10 He found him in a desert land, and in the waste howling wilderness; he led him about, he instructed him, he kept him as the apple of his eye.
11 As an eagle stirreth up her nest, fluttereth over her young, spreadeth abroad her wings, taketh them, beareth them on her wings:
12 So the Lord alone did lead him.
So- This is my scripture for today… it describes this year so well, I especially love the phrase “waste howling wilderness”. Yup. I started trying to get back to writing ever since summer, but I still am not very up to it. The big surgery that I mentioned in my “Mighty Wind” post really broadsided me and my sweet TeaRose. The doctor tells us that it takes a full year to recover from spinal surgery, but that doesn’t help with trying to get thru 12th grade. And me- well, everywhere I look is something that needs my attention, or that has been put on the back burner because I just am not keeping up. I really hit that “howling” stage.
But then I found myself feeling prompted to re-read old journal entries. That helped me find the reserves to re-kindle my desire to watch for the good moments and such… and I think this week has been a bit better. Little victories, for me and the kids. One of those moments recently, was after my oldest said- “Mom, the last 2 or 3 years have just not felt like Christmas. This year, I don’t really want anything much as far as presents, but I would like to ask for the house to really be decorated (like I used to do) and make the spirit of the season feel like Christmas.” You know— putting up the Christmas tree this week has been really hard- I’m not quite done yet- but it’s been really good for me too. I am very grateful.

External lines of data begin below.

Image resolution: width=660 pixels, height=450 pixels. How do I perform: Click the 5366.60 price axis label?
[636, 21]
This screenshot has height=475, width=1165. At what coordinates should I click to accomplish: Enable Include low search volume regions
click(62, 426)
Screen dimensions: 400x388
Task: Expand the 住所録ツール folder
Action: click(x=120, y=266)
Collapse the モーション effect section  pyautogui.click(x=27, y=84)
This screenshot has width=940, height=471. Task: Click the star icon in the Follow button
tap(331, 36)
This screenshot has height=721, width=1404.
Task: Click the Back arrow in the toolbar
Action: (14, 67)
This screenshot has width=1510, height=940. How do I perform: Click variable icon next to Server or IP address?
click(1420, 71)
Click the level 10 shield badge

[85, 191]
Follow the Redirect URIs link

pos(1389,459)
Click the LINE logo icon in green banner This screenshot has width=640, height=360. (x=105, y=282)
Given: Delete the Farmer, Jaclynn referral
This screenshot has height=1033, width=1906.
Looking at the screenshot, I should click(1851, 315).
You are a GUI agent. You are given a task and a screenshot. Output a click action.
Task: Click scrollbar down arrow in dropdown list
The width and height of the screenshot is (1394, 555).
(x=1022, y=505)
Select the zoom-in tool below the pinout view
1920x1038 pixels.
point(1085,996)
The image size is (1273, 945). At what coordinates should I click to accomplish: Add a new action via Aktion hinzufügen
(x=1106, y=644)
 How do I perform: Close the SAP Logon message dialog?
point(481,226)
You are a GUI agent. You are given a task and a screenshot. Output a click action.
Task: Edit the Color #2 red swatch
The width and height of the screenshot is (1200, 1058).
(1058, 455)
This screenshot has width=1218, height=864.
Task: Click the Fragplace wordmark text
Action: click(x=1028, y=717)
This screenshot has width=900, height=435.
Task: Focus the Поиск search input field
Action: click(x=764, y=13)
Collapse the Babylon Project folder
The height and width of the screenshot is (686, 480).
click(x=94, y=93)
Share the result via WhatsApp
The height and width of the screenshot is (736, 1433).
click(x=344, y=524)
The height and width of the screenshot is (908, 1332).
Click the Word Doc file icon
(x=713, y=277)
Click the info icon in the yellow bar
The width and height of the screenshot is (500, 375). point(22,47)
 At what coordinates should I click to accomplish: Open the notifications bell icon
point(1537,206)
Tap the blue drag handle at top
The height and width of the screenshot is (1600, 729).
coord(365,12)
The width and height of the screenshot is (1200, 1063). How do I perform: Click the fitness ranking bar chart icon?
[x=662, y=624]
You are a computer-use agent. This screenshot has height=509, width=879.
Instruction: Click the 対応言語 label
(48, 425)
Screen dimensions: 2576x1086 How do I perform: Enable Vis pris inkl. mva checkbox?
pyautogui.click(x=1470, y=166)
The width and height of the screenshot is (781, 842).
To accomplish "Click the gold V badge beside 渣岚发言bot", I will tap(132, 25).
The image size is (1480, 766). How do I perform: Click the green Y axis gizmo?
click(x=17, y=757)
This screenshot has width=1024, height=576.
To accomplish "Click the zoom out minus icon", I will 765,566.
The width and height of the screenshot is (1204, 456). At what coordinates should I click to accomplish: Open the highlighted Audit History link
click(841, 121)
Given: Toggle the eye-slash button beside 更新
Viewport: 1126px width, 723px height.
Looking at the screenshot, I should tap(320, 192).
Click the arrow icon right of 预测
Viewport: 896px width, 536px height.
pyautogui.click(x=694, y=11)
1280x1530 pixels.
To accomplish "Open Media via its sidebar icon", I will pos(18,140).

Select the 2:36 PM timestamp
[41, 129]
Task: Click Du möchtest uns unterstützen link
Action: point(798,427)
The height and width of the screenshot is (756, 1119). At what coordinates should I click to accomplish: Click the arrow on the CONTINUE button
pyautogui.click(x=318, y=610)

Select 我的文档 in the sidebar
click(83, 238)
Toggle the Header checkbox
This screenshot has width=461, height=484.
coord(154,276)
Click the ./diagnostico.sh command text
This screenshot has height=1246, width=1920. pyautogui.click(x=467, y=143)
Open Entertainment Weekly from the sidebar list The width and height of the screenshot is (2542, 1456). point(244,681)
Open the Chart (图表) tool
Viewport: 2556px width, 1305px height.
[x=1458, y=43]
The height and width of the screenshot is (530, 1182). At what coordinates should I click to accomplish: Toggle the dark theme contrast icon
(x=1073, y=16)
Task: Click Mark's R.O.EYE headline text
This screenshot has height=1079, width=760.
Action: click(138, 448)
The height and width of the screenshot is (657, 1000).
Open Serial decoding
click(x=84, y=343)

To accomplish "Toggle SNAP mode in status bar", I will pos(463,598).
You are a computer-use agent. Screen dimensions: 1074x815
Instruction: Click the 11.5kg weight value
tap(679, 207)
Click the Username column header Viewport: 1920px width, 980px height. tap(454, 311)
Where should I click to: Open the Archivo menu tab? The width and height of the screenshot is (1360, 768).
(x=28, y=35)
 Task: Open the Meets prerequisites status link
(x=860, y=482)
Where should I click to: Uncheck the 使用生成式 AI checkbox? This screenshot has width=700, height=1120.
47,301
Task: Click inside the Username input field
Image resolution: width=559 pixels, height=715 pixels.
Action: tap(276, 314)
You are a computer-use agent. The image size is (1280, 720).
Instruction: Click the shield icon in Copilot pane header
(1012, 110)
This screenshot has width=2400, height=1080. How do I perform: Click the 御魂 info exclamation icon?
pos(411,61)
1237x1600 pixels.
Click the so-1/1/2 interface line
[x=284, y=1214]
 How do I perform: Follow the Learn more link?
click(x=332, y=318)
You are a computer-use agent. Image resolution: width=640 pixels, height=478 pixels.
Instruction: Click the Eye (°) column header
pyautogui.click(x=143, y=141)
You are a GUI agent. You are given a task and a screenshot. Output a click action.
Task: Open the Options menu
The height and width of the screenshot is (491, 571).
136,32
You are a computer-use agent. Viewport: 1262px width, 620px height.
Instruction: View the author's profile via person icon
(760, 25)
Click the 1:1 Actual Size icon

Another surprising lift came last Tuesday. It was the girls’ “Excellence night” with their young women’s group at church, and TeaRose decided that she agreed with me, that getting thru the surgery was the hardest growing that she has ever done, and let me put the before and after x-ray pics on her poster… I had not expected the sudden turnaround in people’s judging of our situation when the saw how truly major it had been.
Maybe I should have known. But putting the x-rays there was a hard call for me too– I really don’t like to seem like I am trying to seek attention; but on the other hand, I have really been craving just a little tiny shred of rope to hang on to when mine is all gone and I am drowning. Finally the time was right, and I’m glad I followed that prompting. It went really well.
Well, I guess I am out of time tonight. You know, I still am overwhelmed, but I have felt the closeness of the Lord much better this week- and I know He is still keeping me going. So- anyway- perhaps I am really writing this for someone out there who also feels this way sometimes. You are not alone either. He and I both love you very much.